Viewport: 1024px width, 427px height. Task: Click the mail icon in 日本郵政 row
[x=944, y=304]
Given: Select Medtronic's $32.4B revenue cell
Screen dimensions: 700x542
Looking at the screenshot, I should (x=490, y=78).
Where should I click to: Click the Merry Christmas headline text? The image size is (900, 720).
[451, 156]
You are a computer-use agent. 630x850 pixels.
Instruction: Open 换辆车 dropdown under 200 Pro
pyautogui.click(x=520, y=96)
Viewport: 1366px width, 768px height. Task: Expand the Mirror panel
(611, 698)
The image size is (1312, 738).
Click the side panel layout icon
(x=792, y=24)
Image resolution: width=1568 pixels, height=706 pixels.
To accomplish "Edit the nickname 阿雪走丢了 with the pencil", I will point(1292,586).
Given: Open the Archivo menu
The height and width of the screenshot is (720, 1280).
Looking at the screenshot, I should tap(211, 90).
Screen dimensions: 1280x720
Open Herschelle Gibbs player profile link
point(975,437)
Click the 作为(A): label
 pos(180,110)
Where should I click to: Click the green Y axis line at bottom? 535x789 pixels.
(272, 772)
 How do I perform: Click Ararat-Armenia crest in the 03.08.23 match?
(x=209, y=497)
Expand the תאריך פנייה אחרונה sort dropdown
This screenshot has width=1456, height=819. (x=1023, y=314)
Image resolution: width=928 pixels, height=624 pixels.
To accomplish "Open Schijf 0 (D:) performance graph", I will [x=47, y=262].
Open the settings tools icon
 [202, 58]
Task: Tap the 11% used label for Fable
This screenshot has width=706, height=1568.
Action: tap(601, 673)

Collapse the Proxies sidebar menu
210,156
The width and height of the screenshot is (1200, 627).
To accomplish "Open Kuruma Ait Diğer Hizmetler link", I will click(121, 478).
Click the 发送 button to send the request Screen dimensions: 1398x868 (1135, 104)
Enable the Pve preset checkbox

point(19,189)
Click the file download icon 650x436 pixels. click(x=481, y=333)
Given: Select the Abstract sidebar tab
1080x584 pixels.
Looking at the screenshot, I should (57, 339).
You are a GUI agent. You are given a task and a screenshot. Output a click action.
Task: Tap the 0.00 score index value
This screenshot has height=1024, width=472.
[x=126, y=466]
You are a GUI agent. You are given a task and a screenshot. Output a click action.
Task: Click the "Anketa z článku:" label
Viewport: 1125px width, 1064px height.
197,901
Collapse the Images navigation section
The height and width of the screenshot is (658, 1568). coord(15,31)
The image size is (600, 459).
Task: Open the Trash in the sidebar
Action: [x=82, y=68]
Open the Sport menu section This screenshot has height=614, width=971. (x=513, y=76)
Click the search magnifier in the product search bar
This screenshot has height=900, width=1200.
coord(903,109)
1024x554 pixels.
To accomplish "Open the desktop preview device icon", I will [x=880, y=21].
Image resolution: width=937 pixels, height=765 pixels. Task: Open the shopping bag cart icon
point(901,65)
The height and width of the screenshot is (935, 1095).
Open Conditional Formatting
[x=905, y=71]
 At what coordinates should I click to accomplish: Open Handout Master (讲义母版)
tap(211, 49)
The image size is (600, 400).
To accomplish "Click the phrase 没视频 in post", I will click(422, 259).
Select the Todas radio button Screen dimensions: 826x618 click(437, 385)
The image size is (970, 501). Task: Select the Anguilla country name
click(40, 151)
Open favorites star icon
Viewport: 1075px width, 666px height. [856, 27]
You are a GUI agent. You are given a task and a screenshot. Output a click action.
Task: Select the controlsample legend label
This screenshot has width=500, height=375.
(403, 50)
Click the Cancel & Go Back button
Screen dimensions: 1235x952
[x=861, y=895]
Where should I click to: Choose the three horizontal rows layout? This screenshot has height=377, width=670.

......

Repeat the entire listing exactly.

Viewport: 1024px width, 427px height. Task: Click the mail icon in 日本郵政 row
[x=944, y=304]
Given: Select Medtronic's $32.4B revenue cell
Screen dimensions: 700x542
Looking at the screenshot, I should (x=490, y=78).
Where should I click to: Click the Merry Christmas headline text? The image size is (900, 720).
[451, 156]
You are a computer-use agent. 630x850 pixels.
Instruction: Open 换辆车 dropdown under 200 Pro
pyautogui.click(x=520, y=96)
Viewport: 1366px width, 768px height. Task: Expand the Mirror panel
(611, 698)
The image size is (1312, 738).
Click the side panel layout icon
(x=792, y=24)
Image resolution: width=1568 pixels, height=706 pixels.
To accomplish "Edit the nickname 阿雪走丢了 with the pencil", I will point(1292,586).
Given: Open the Archivo menu
The height and width of the screenshot is (720, 1280).
Looking at the screenshot, I should tap(211, 90).
Screen dimensions: 1280x720
Open Herschelle Gibbs player profile link
point(975,437)
Click the 作为(A): label
 pos(180,110)
Where should I click to: Click the green Y axis line at bottom? 535x789 pixels.
(272, 772)
 How do I perform: Click Ararat-Armenia crest in the 03.08.23 match?
(x=209, y=497)
Expand the תאריך פנייה אחרונה sort dropdown
This screenshot has width=1456, height=819. (x=1023, y=314)
Image resolution: width=928 pixels, height=624 pixels.
To accomplish "Open Schijf 0 (D:) performance graph", I will [x=47, y=262].
Open the settings tools icon
 [202, 58]
Task: Tap the 11% used label for Fable
This screenshot has width=706, height=1568.
Action: tap(601, 673)

Collapse the Proxies sidebar menu
210,156
The width and height of the screenshot is (1200, 627).
To accomplish "Open Kuruma Ait Diğer Hizmetler link", I will click(121, 478).
Click the 发送 button to send the request Screen dimensions: 1398x868 (1135, 104)
Enable the Pve preset checkbox

point(19,189)
Click the file download icon 650x436 pixels. click(x=481, y=333)
Given: Select the Abstract sidebar tab
1080x584 pixels.
Looking at the screenshot, I should (57, 339).
You are a GUI agent. You are given a task and a screenshot. Output a click action.
Task: Tap the 0.00 score index value
This screenshot has height=1024, width=472.
[x=126, y=466]
You are a GUI agent. You are given a task and a screenshot. Output a click action.
Task: Click the "Anketa z článku:" label
Viewport: 1125px width, 1064px height.
197,901
Collapse the Images navigation section
The height and width of the screenshot is (658, 1568). coord(15,31)
The image size is (600, 459).
Task: Open the Trash in the sidebar
Action: [x=82, y=68]
Open the Sport menu section This screenshot has height=614, width=971. (x=513, y=76)
Click the search magnifier in the product search bar
This screenshot has height=900, width=1200.
coord(903,109)
1024x554 pixels.
To accomplish "Open the desktop preview device icon", I will [x=880, y=21].
Image resolution: width=937 pixels, height=765 pixels. Task: Open the shopping bag cart icon
point(901,65)
The height and width of the screenshot is (935, 1095).
Open Conditional Formatting
[x=905, y=71]
 At what coordinates should I click to accomplish: Open Handout Master (讲义母版)
tap(211, 49)
The image size is (600, 400).
To accomplish "Click the phrase 没视频 in post", I will click(422, 259).
Select the Todas radio button Screen dimensions: 826x618 click(437, 385)
The image size is (970, 501). Task: Select the Anguilla country name
click(40, 151)
Open favorites star icon
Viewport: 1075px width, 666px height. [856, 27]
You are a GUI agent. You are given a task and a screenshot. Output a click action.
Task: Select the controlsample legend label
This screenshot has width=500, height=375.
(403, 50)
Click the Cancel & Go Back button
Screen dimensions: 1235x952
[x=861, y=895]
Where should I click to: Choose the three horizontal rows layout? This screenshot has height=377, width=670.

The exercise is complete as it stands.